Dyfed PRN 1881
RB No. 3124
NGR SN 6750 3990
Listed Building No. 10908
Grade II* listed (1998)
Listed Grade II*. First Listed in 1966. Last Amended in 1995.
Reason for Listing: Ambitious medieval parish church with double nave, large west tower, original windows and self-supplying stoup of special note.
Medieval church; 90% medieval core fabric.
A 3-cell church, medium sized. Consists of chancel/nave, without structural division, 4 bays; south aisle, 4 bays; west tower, 3 storeys; medieval. Storehouse (north of tower), 1 bay, mid 20th century. Roughcast internally. Slate gable roofs; storehouse with slate lean-to roof; west tower roof not seen. Arcade, tower openings, vault and arch, 2 windows, medieval. Other windows, south door and piscina from 1858 and 1891, neo-Perpendicular, with purple sandstone and yellow oolite dressings.

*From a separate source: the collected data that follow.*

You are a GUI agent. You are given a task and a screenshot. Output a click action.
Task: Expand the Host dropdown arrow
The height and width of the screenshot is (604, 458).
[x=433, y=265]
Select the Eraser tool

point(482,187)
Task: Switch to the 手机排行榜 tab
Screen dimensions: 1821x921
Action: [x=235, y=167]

Roofs and floors: 1891. Finishes: 1858 – 20th century.
Condition – good.
Archaeological potential – good. Deep, wide revetted external cutting around 50% of church, primary; shallow earth cutting around 25% of church, secondary; levels unchanged; suspended floors over heating flues in 75% of church; below-ground heating chamber in 5% of church; external memorials and vaults lie significantly close to 30% of church.

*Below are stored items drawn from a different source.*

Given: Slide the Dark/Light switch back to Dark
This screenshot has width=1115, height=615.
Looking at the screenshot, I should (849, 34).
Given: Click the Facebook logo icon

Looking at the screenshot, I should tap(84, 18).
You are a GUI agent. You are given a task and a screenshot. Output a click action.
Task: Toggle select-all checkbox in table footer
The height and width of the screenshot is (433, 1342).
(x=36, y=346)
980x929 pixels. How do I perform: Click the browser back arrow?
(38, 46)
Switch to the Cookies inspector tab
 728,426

Structural value (pre 19th century) – very good. 90% medieval core fabric; medieval arcade, tower openings and arch, and windows.

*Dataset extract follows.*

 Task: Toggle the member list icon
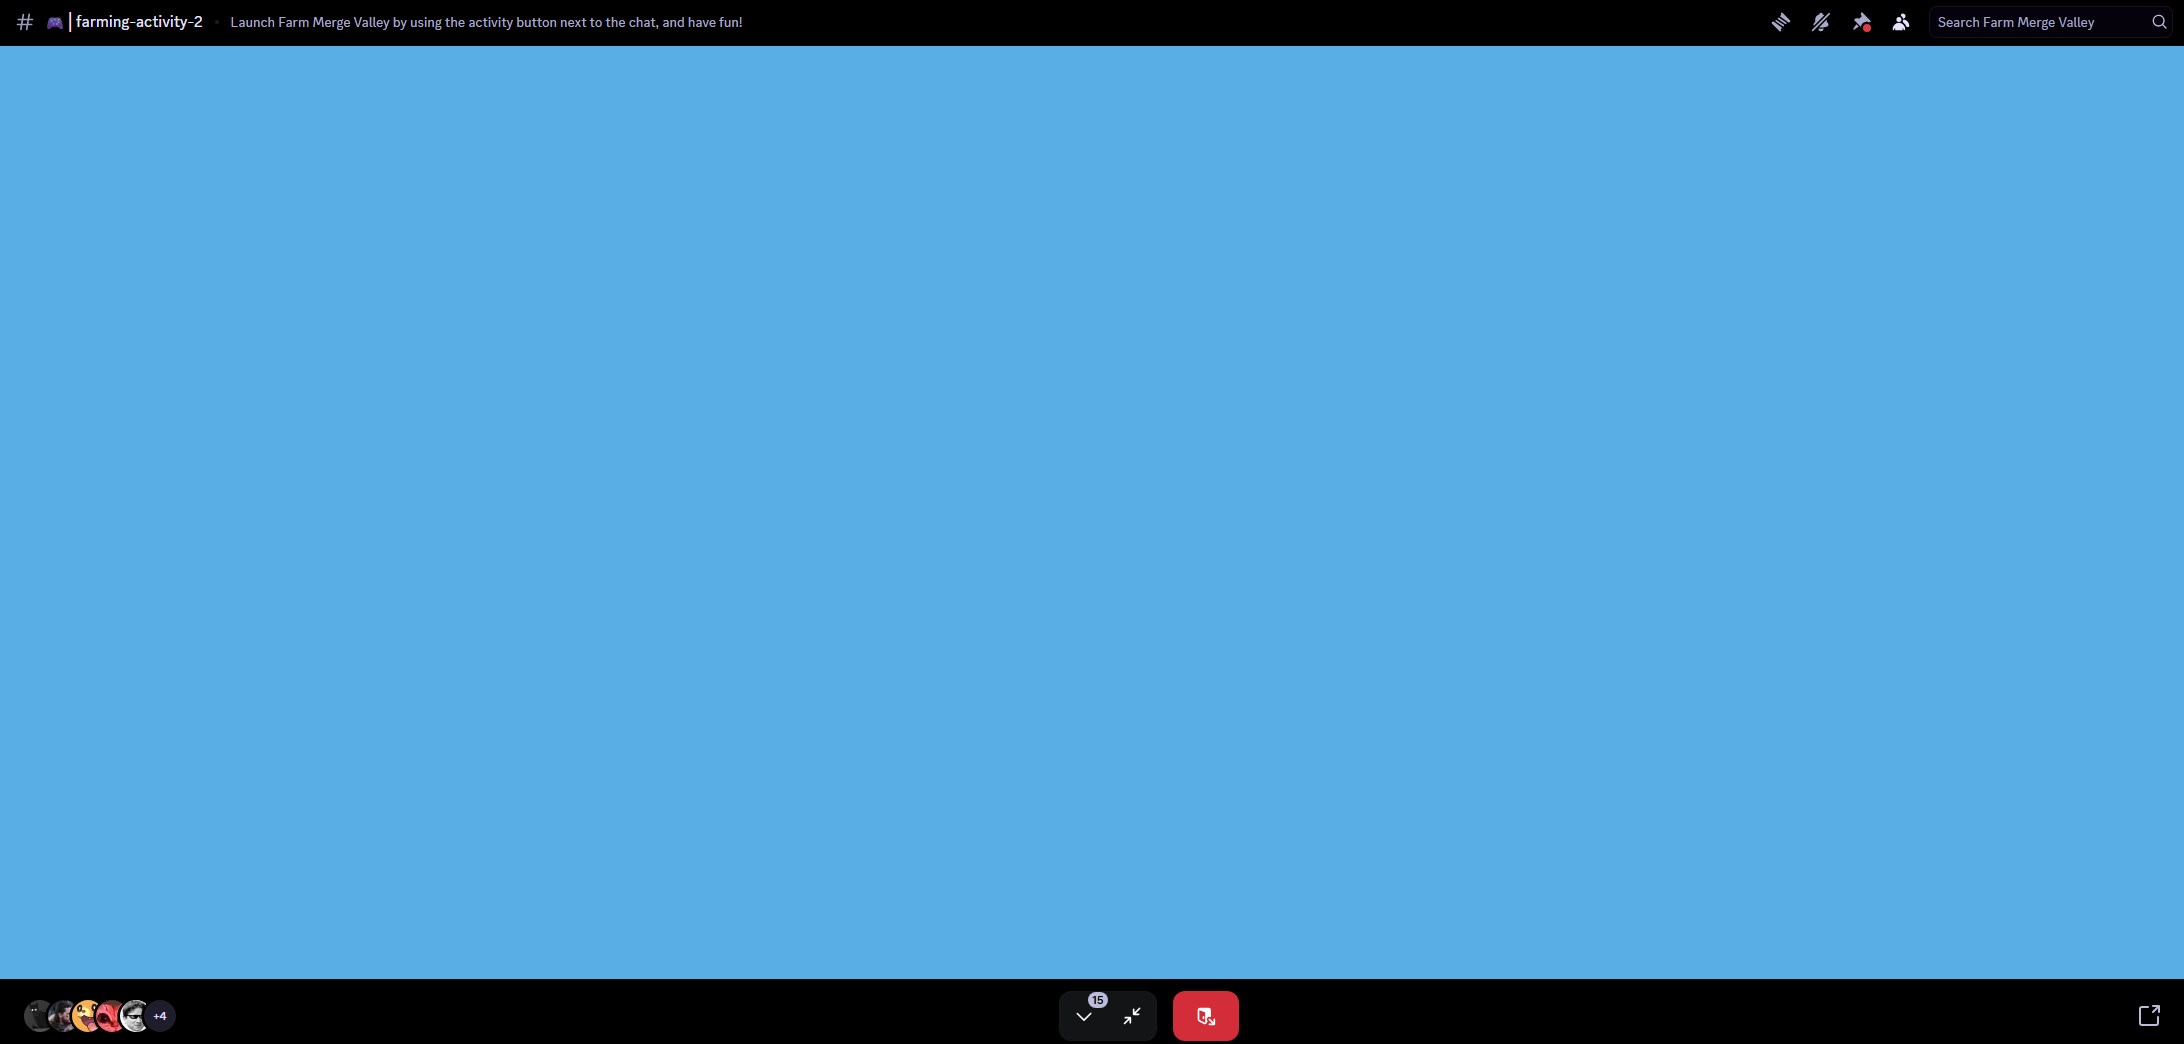pyautogui.click(x=1900, y=22)
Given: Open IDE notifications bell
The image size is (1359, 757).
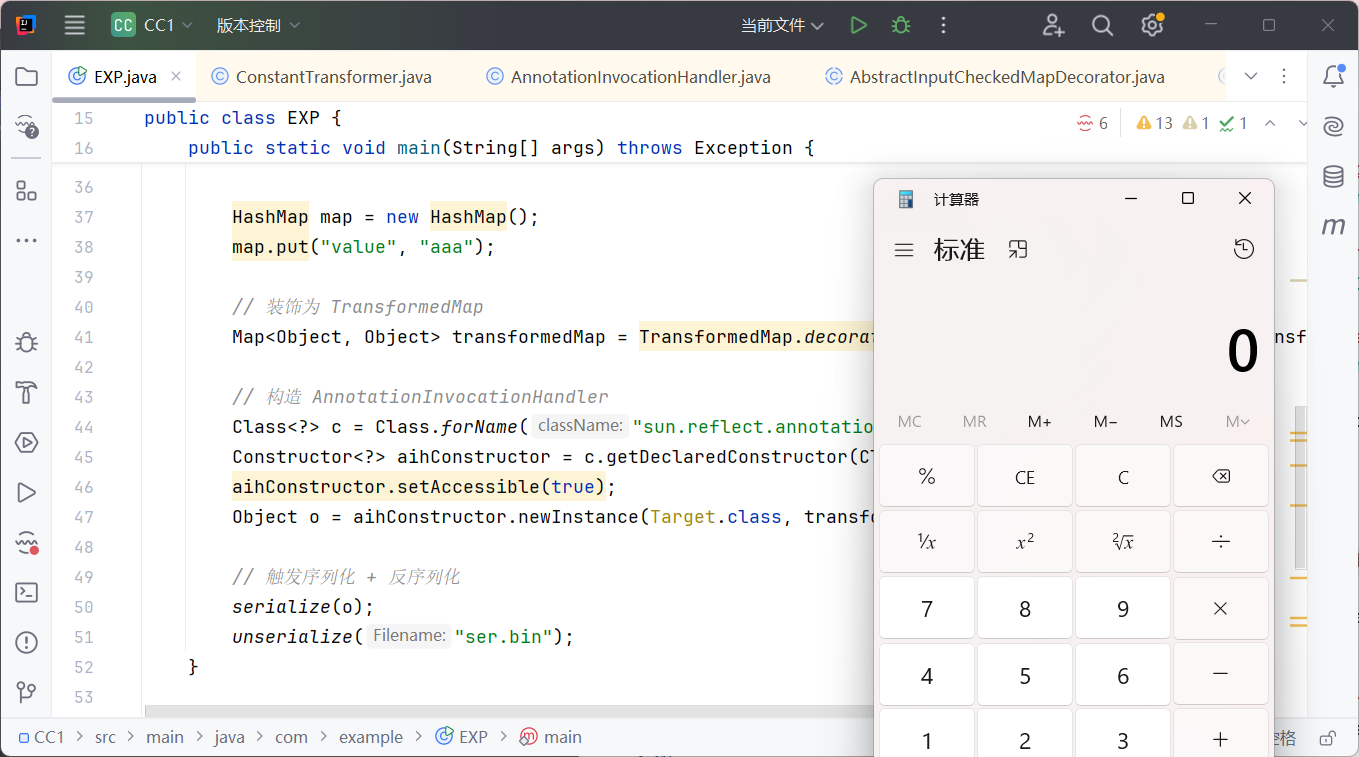Looking at the screenshot, I should coord(1333,77).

Group value – high. Medieval landmark church with tower, in valley side location; ECM; churchyard with good memorials, one listed; listed C20 lych-gate
Phase 1 – Chancel/nave, C13-14?.
Phase 2 – South aisle, c.1500.
Phase 3 – West tower, C16.
Phase 4 – Restored 1858, low-medium impact.
Phase 5 – Restored 1891, low-medium impact.
Phase 6 – Storehouse, mid C20.
The present church
St Cynwyl, Cynwyl Gaeo, is a 3-celled church, of medium size. It retains approximately 90% medieval core fabric.
The present church consists of a 4-bayed chancel/nave without structural division past or present, a 4-bayed south aisle, a 3-storeyed west tower and a storehouse north of the tower. Construction is in local mixed rubble. There are medieval dressings, in limestone; other dressings are in yellow oolite and purple sandstone, neo-Perpendicular, from both 1858 and 1891 but more-or-less replicating the original dressings. There is some 1858 pointing, but pointing is mainly from 1891 with some 20th century ribbon pointing. The interior is roughcast, later 20th century, except the tower interior which has pre-1858 limewash. Roofs are slated gables, the chancel/nave north slope with stone-tiles; the storehouse has a slated lean-to roof and the tower roof was not seen..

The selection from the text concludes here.